M. Field and J. F. Kahles in 1967 defined “surface integrity” as a set of modifications in

workpiece surface caused by manufacturing processes. Nowadays the surface integrity is

strongly discussed given the requirements for mechanical components such as performance,

functionality and high reliability. Thus, the surface integrity can play an important role when

using the machined parts for instance in aerospace and automotive industries1.

Low-carbon steels with ultrafine grains (< 5μm) have been significantly studied due to the

gain in mechanical properties aiming at applications in high performance components2.
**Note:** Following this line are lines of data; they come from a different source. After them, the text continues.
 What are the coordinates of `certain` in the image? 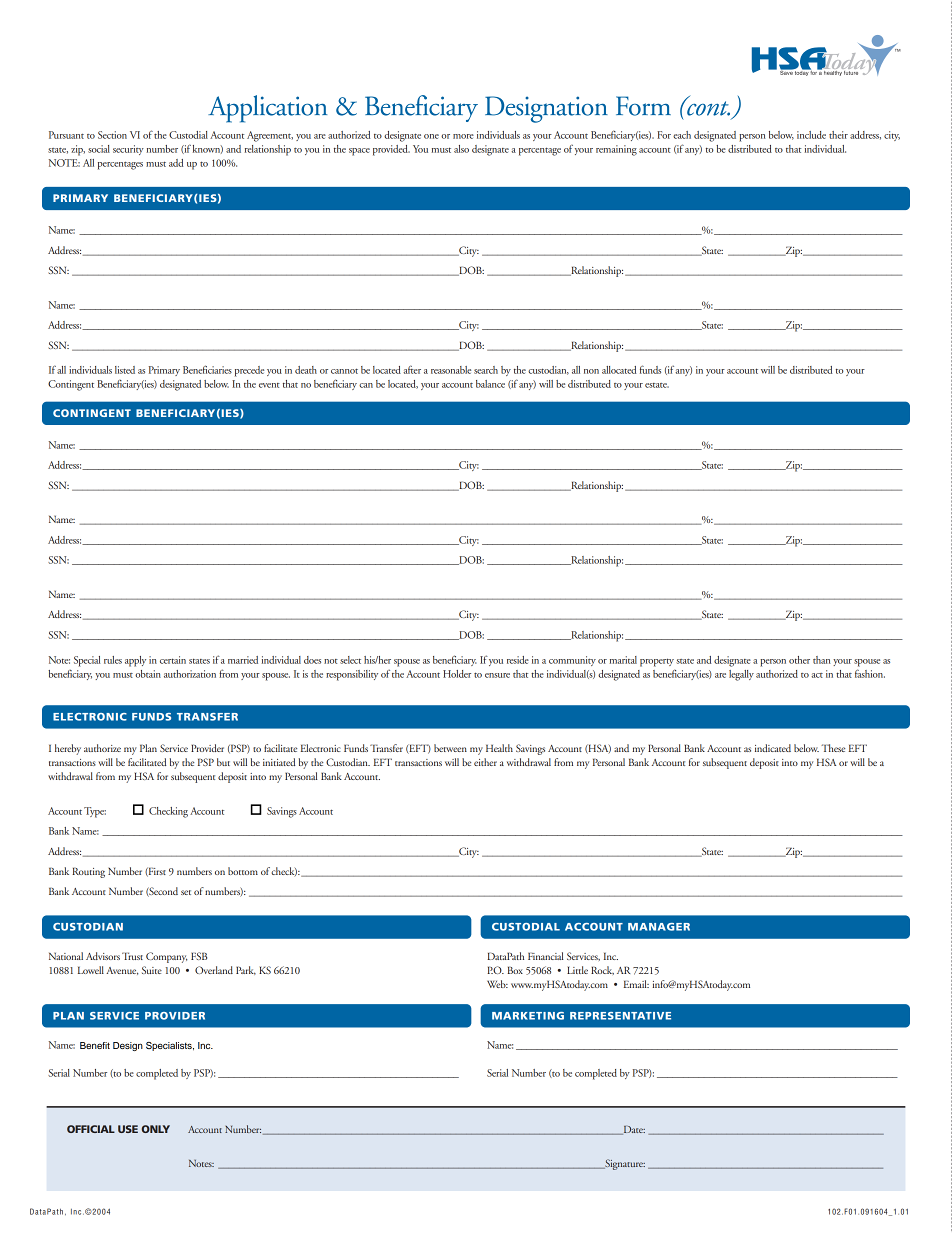 It's located at (173, 660).
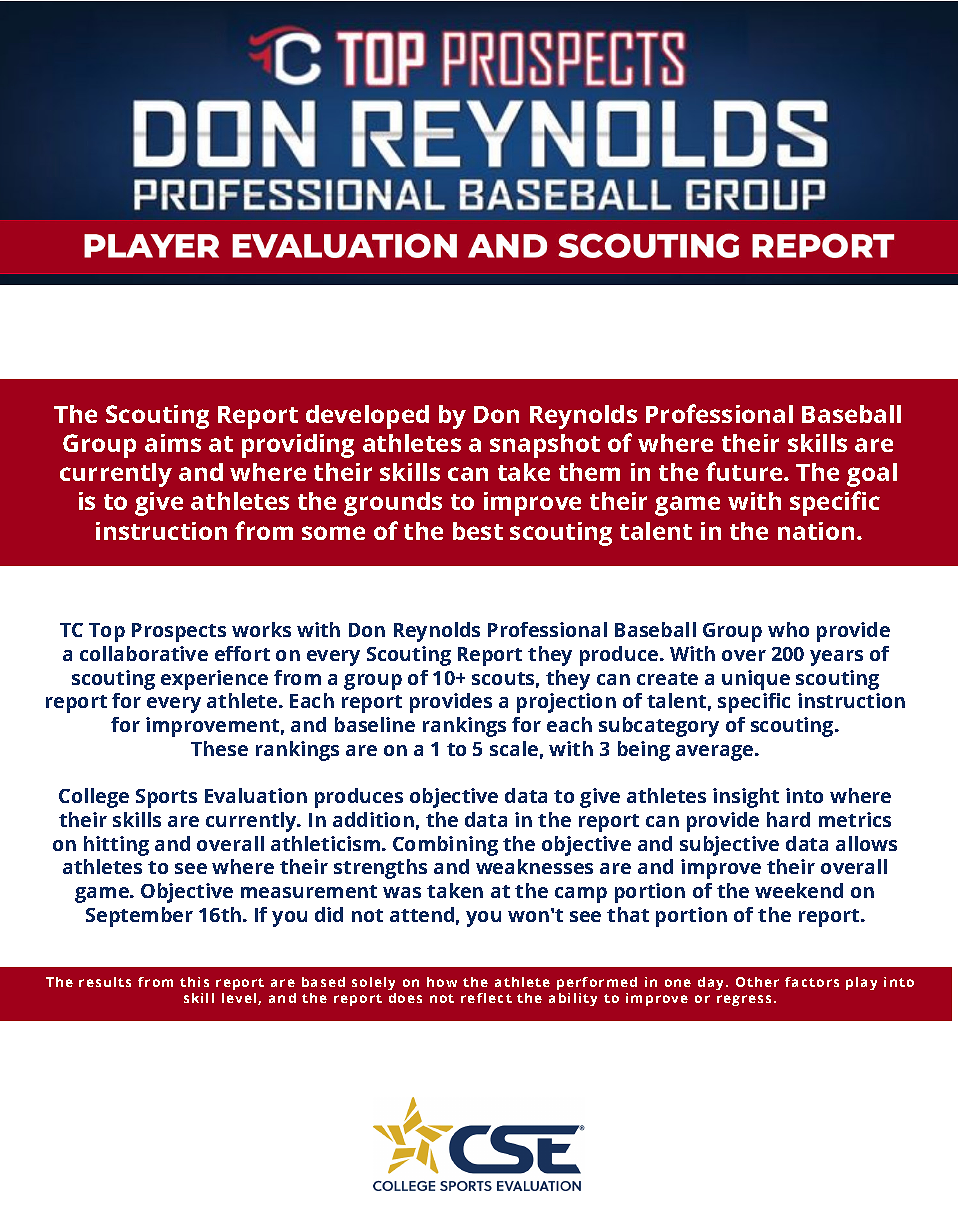 The height and width of the screenshot is (1232, 958). I want to click on who, so click(788, 629).
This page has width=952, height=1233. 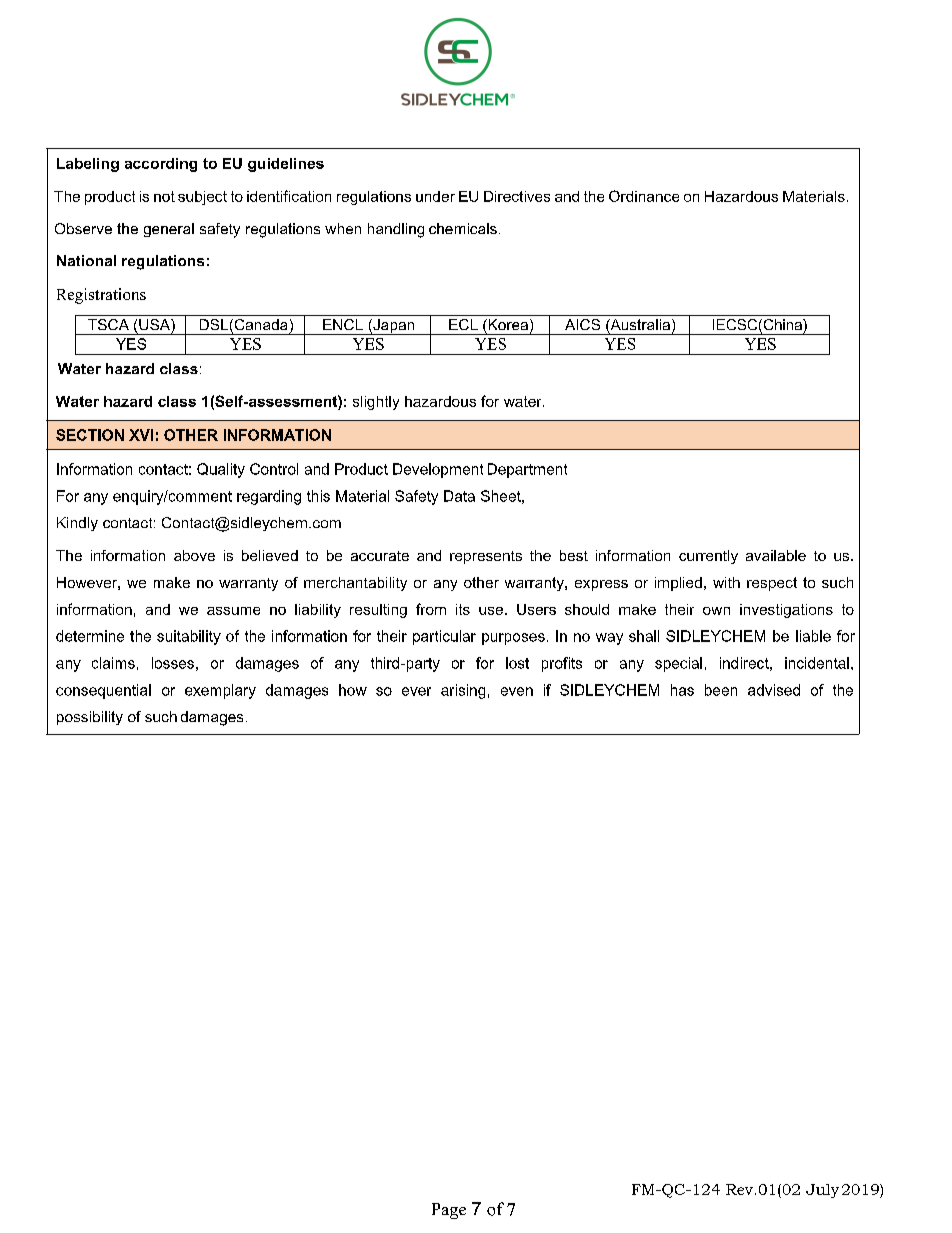 I want to click on under, so click(x=435, y=196).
Several processing routes have been formulated for this purpose which are supported by

phenamena like subgrain/grain formation by severe deformations at room temperature,

dynamic transformation of phase induced by deformation, continuous dynamic

recrystallization of ferrite em warm work. There is promising perspectives for application of

ultrafine-grained steels, not only like sheets, but also in parts with greater dimensions, such as

shafts (steering, propulsion, cardan), wheels, impact bars, shock absorbers, universal joints

and toothed racks. Thus, the tendency will be to machine these components adopting

techniques so-called high performance cutting, high-speed machining, micromachining or

high precision machining.

High-Speed Machining (HSM) is industrially defined when cutting speed is elevated and feed

per tooth and depth of cut are diminished normally aiming at finishing operations3. This

technology can be very efficiently applied in aeronautical and automotive industries to

produce dimensionally precise parts4. Some advantages of HSM such as decrease of

temperatures and forces can be decisive for workpiece surface integrity. Despite these

supposed benefits, many scientific results are still contradictory mainly about part surface

integrity.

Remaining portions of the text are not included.